Two previous studies [11, 12], respectively, conducted whole genome bisulfite sequencing of plasma cfDNA from COVID-19 patients. Based on the publicly available reference methylation atlas of human tissues, they deconvoluted the tissue origins using CelFiE algorithm and a non-negative least-squares method (not specified), respectively. Then, they multiplied the relative estimated proportions of cfDNA for lung by the total concentration of cfDNA in plasma to ascertain the absolute cfDNA concentration of lung. In Andargie et al.’s study [11], lung cfDNA level was correlated with COVID-19 disease severity and outcome, showing an AUC of 0.938 and 0.847, respectively. It is noteworthy that samples from Cheng et.al.'s research were sequenced to a minimum depth of 0.7 × human genome coverage. We speculated that this low sequencing depth might lead to inaccurate identification of low-abundance signals in cfDNA, and thus the AUC of 0.56 for lung cfDNA in predicting WHO ordinal scores [12]. The average sequencing depth in our study was 63x, and our study utilized cell type-specific methylation markers from Netanel et.al.'s research to pinpoint lung damage to alveolar epithelial cells [2], which could effectively differentiate COVID-19 cases with varying severities, lung injury levels, SOFA scores, and in-hospital deaths, achieving AUCs of 0.958, 0.941, 0.919, and 0.955, respectively. Therefore, our biomarker offers a more accurate insight into tissue injury and outperforms previous studies in its performance.

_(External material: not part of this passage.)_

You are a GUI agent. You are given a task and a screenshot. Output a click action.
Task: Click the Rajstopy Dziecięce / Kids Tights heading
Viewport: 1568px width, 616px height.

Several limitations needed to be disclosed in the study. Firstly, this study included a limited number of samples, especially for patients with severe COVID-19. The findings of this study need to be further validated in a large cohort study. In addition, all patients that transferred to our department already progressed to severe disease, and samples from moderate COVID-19 patients were not included in this study. Furthermore, the blood for severe and non-hospitalized patients was collected 17 days after symptom presentation and 7 days after diagnosis, respectively. It is more interesting to further explore the specific cfDNA methylation profile for COVID-19 patients at the initial stage of infection, and the performance of cfDNA from lung alveolar epithelial cell to predict COVID-19 severity, prognosis and death. Moreover, few patients in our study developed multi-organ dysfunction, which makes it impossible to investigate the relationship between cfDNA methylation signatures and injuries derived from other tissue or cell types. Plasma cfDNA methylation signatures may have potential applications in other settings, warranting future investigation.